Splitting the Forward-Backward Algorithm: A Full Characterization
Anton Åkerman, Enis Chenchene, Pontus Giselsson, Emanuele Naldi
TL;DR
This work provides the first partial yet comprehensive characterization of averaged frugal resolvent splittings with minimal lifting for monotone inclusions. It establishes that a broad, parameterized framework (Algorithm 1) captures all such methods and identifies precise structural conditions (causality, fixed-point encoding, and nonexpansiveness) that guarantee convergence. By introducing a lifted formulation and several practical heuristics, the paper enables distributed implementations and significant performance gains over existing schemes, as demonstrated on toy problems and portfolio optimization with decarbonization.

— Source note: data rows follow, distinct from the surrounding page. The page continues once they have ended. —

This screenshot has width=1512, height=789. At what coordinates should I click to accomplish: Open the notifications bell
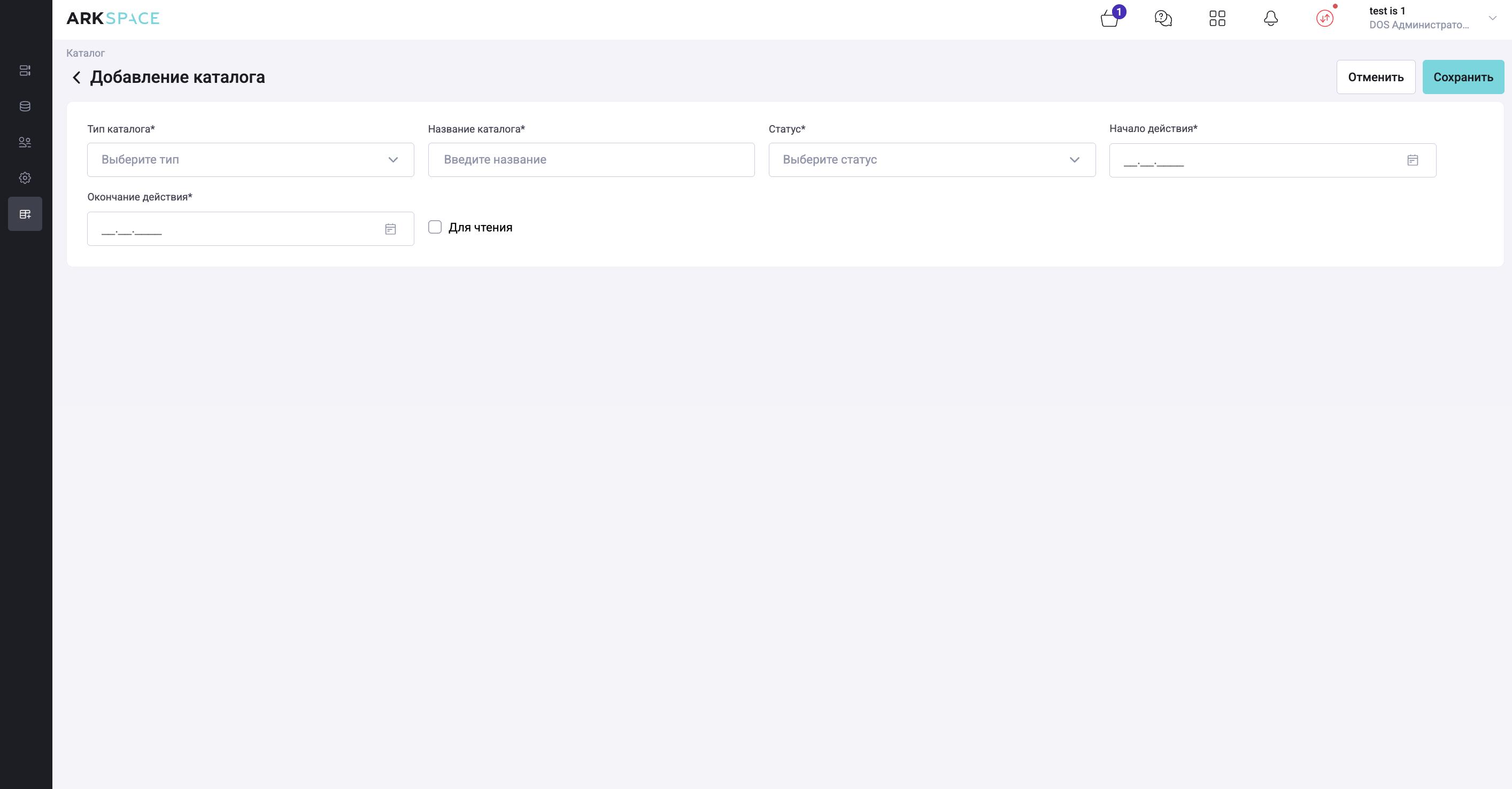click(1271, 19)
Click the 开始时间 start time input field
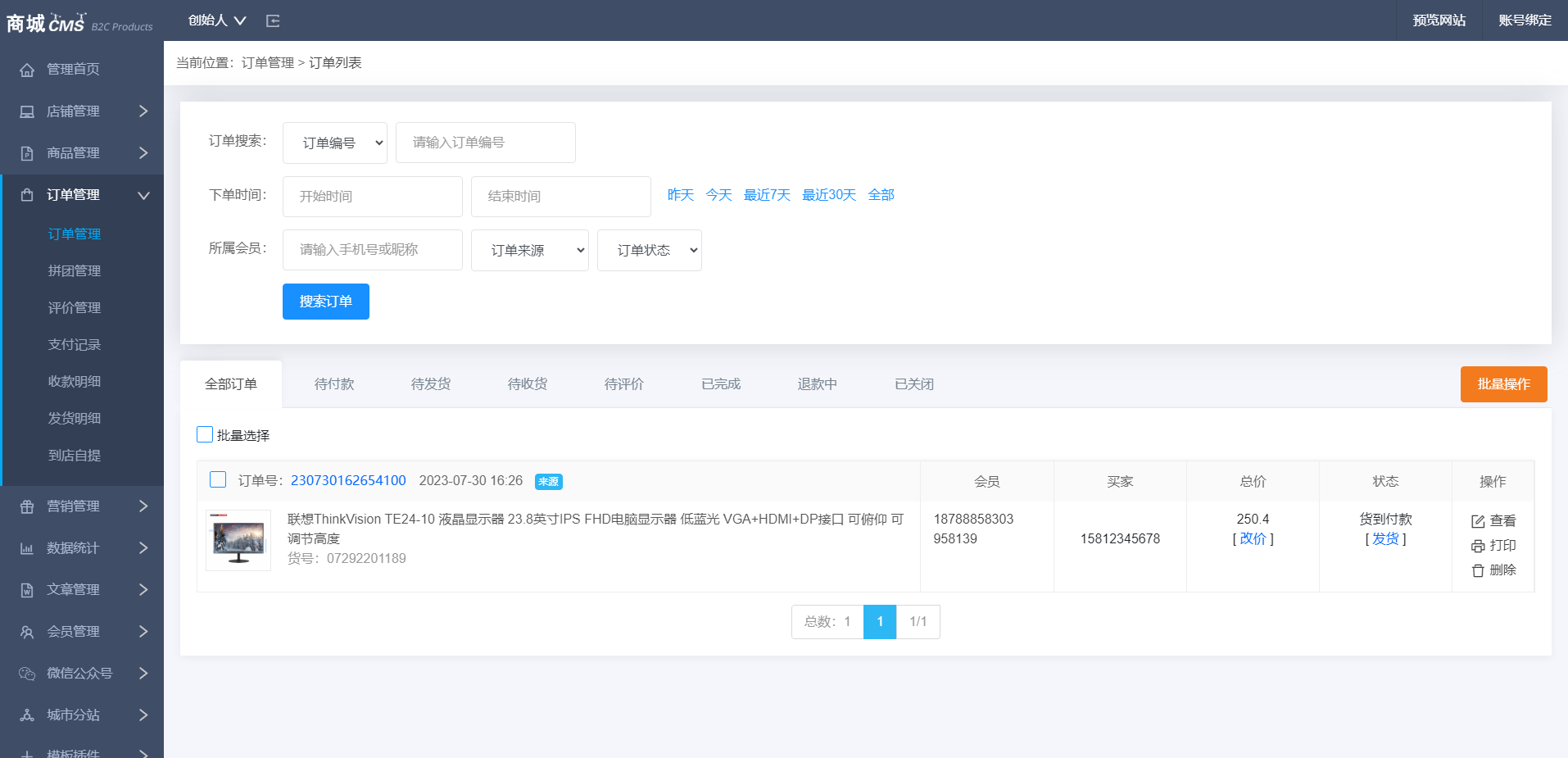Image resolution: width=1568 pixels, height=758 pixels. (x=372, y=196)
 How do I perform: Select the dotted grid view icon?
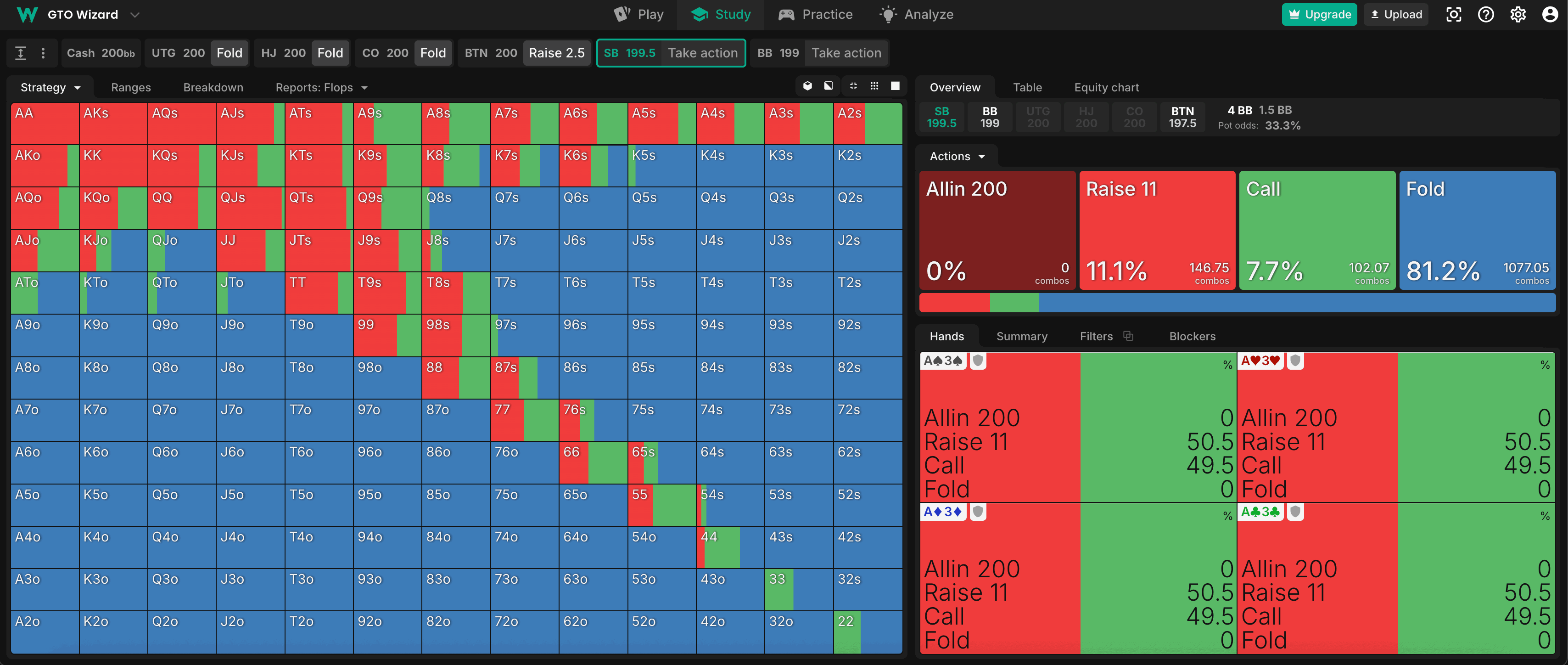pos(874,86)
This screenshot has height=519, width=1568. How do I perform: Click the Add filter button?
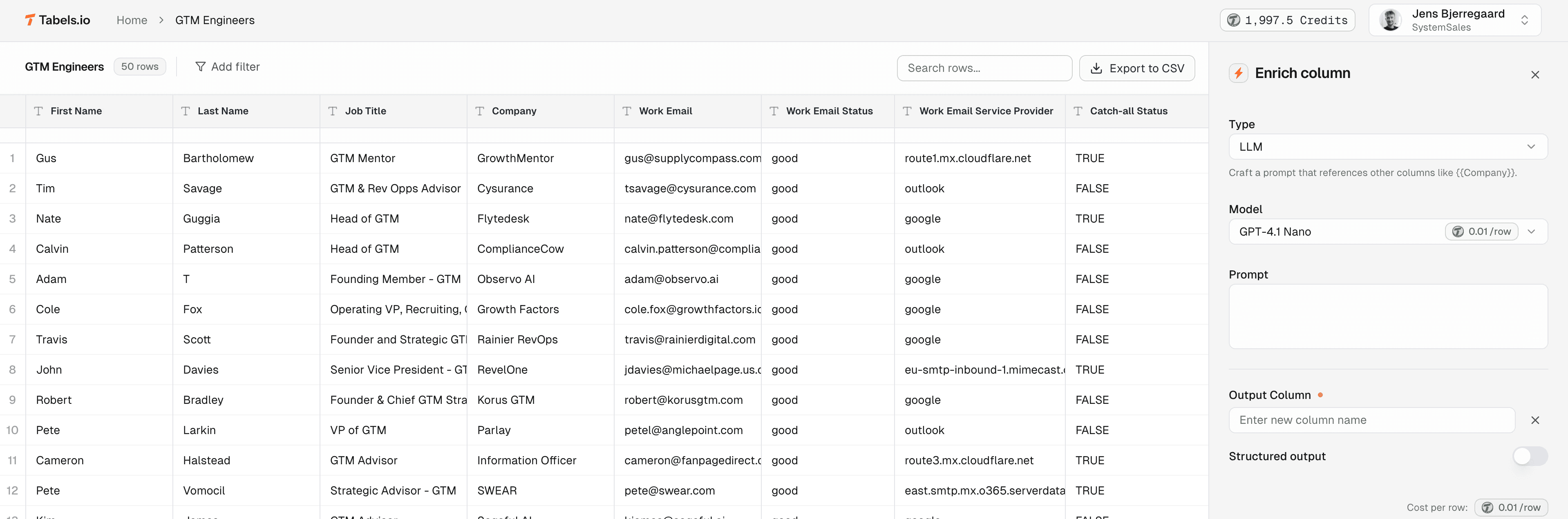click(227, 67)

The results have practical impact for large-scale, structured convex problems where only individual resolvent evaluations and forward steps are affordable, and they lay groundwork for future extensions to more general operator classes and compositions.
Abstract
We study frugal splitting algorithms with minimal lifting for solving monotone inclusion problems involving sums of maximal monotone and cocoercive operators. Building on a foundational result by Ryu, we fully characterize all methods that use only individual resolvent evaluations, direct evaluations of cocoercive operators, and minimal memory resources while ensuring convergence via averaged fixed-point iterations. We show that all such methods are captured by a unified framework, which includes known schemes and enables new ones with promising features. Systematic numerical experiments lead us to propose three design heuristics to achieve excellent performances in practice, yielding significant gains over existing methods.